Yes, every life has a story, if we’ll only read it. And just as a book must be opened to get to the story, so must a conversation that brings connection between us and those we lead, love or rely upon.

Lawyers, HR and other influences have made it more complicated to really connect at work, to know the total person, not just the worker or the job, but it’s no less important.  Buckingham and Clifton, two decades ago, identified and quantified the connection between “having a best friend at work” and engagement, fulfillment, performance and retention.  Arguably, really connecting, no matter how complicated it has become is more important than ever in a society where “connecting” means something very different than a “like” or retweet on social media.

A mentor of mine had an interesting (and candidly sometimes really annoying) way of illustrating the point.  Long before social media, when he’d meet someone in the hallway, he’d say (as we all do), “Hi, Steve, how are you doing?”  Steve would say, “I’m doing well, thanks.”  Roger would sometimes stop and say, “No.  I mean REALLY.  HOW ARE YOU DOING?  WHAT’S NEW?  WHAT’S HAPPENING IN YOUR LIFE?”

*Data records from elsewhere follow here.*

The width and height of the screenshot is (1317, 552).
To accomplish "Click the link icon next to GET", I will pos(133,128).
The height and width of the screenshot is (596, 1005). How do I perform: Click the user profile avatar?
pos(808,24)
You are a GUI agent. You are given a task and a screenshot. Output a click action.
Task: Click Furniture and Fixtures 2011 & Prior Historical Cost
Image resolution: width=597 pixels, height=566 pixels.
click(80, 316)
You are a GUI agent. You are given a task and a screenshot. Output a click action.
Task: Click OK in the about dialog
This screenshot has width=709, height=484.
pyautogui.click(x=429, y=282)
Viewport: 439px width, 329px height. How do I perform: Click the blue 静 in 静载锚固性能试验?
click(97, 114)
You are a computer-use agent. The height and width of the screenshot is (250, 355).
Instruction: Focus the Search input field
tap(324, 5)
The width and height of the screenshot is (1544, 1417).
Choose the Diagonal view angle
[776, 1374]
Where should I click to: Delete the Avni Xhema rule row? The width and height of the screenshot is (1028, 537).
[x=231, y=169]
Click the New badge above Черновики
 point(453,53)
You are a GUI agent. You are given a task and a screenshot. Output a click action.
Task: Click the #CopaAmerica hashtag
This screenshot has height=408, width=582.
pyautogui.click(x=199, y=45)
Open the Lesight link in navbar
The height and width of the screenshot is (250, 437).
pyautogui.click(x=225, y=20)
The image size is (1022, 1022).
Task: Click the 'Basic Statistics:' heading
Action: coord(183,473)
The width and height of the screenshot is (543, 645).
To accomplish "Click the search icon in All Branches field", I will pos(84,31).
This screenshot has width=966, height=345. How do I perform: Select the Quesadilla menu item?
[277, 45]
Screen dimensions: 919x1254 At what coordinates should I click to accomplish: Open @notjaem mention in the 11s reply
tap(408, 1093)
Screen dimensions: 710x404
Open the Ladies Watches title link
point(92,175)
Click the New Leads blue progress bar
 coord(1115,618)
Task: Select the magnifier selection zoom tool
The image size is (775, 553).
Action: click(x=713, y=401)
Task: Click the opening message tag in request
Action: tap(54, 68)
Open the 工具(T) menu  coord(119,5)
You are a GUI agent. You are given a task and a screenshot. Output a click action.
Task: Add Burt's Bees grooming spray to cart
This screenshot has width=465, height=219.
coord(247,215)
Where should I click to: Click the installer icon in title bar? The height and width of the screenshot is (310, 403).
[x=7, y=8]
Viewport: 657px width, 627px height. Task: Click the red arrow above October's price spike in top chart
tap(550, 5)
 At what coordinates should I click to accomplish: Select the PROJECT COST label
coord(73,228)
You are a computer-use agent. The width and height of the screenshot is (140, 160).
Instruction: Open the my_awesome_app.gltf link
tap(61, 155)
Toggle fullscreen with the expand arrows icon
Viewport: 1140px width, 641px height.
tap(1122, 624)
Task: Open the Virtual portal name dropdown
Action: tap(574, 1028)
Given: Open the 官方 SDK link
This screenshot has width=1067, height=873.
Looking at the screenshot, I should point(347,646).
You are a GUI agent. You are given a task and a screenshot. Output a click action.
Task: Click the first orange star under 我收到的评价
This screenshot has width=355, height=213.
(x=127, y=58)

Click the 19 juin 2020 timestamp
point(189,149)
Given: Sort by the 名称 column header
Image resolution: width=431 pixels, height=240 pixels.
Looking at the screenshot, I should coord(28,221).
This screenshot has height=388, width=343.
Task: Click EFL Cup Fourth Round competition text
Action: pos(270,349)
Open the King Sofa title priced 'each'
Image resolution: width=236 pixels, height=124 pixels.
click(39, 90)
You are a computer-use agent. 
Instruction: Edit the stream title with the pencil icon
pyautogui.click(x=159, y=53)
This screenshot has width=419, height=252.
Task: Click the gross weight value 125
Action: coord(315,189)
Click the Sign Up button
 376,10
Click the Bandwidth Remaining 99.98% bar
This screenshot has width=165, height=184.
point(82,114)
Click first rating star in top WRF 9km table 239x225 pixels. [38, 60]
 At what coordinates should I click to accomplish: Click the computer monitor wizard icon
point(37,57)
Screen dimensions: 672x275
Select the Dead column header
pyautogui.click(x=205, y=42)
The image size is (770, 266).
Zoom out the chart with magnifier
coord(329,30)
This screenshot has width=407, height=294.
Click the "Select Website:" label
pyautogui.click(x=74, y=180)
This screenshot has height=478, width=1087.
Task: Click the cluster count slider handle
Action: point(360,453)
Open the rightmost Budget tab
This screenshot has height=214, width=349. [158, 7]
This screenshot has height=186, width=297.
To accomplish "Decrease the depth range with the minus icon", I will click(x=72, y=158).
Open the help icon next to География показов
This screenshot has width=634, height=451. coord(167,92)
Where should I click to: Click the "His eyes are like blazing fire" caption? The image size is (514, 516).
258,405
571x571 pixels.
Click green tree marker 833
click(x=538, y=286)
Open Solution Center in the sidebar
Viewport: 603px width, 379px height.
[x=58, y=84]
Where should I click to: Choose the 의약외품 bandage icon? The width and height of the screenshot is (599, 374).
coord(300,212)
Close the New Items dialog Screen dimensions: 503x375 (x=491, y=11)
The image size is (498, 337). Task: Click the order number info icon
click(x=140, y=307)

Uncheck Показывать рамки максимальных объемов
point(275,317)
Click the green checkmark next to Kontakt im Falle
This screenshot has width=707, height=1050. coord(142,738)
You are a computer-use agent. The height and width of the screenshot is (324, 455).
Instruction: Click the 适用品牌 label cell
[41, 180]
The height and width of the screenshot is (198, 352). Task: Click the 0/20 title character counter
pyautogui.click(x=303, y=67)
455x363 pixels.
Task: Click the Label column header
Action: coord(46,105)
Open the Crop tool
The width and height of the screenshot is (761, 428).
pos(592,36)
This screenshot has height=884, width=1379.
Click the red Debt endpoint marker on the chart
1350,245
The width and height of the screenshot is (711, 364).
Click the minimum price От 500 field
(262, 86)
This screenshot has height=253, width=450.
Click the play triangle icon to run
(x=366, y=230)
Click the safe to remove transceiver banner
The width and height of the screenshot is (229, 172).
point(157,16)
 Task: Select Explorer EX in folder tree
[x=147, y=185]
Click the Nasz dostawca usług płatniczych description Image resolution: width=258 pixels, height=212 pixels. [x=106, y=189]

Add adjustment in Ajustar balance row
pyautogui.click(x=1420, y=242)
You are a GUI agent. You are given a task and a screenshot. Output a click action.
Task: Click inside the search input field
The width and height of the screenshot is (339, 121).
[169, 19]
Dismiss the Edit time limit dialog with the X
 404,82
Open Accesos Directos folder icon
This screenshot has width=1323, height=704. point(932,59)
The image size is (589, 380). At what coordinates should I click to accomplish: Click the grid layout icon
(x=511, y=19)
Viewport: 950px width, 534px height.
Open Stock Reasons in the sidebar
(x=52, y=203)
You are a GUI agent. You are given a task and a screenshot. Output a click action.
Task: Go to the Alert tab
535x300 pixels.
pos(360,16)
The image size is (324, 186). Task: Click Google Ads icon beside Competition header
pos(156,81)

Unless we really want to know, a) we shouldn’t ask and b) we have no reason to expect others to want to connect with us.

Einstein was passionately curious.  I feel like I’m pretty passionately curious.  The challenge is to decide what we’ll be curious about, and choosing to be curious about others and their stories.

Going back to our list of the people most critical to a scenario in our lives right now — work, family, school, sports, whatever it might be — are we passionately curious about what their story is?  Do we genuinely want to know how they’re thinking, feeling and seeing things?  Do we want them to say, “Things are well, thanks,” or do we want them to say, “Hey, let’s grab a cup and talk.  I’ve got some things on my mind…”?

That CFO that doesn’t understand what’s going on in the market?  Maybe she’s scared of what it means for her pension or her kids’ college plans.  That sales pro that has no patience?  Maybe he’s one deal from winning the Chairman’s Club trip, or maybe he’s one deal away from losing his home?  Maybe either or both of them are facing an illness, their own or someone they love.  Maybe, maybe, maybe….if only we’d ask, and then really listen, we’d be able to read their story, and understand how it might color their position on the matter at hand.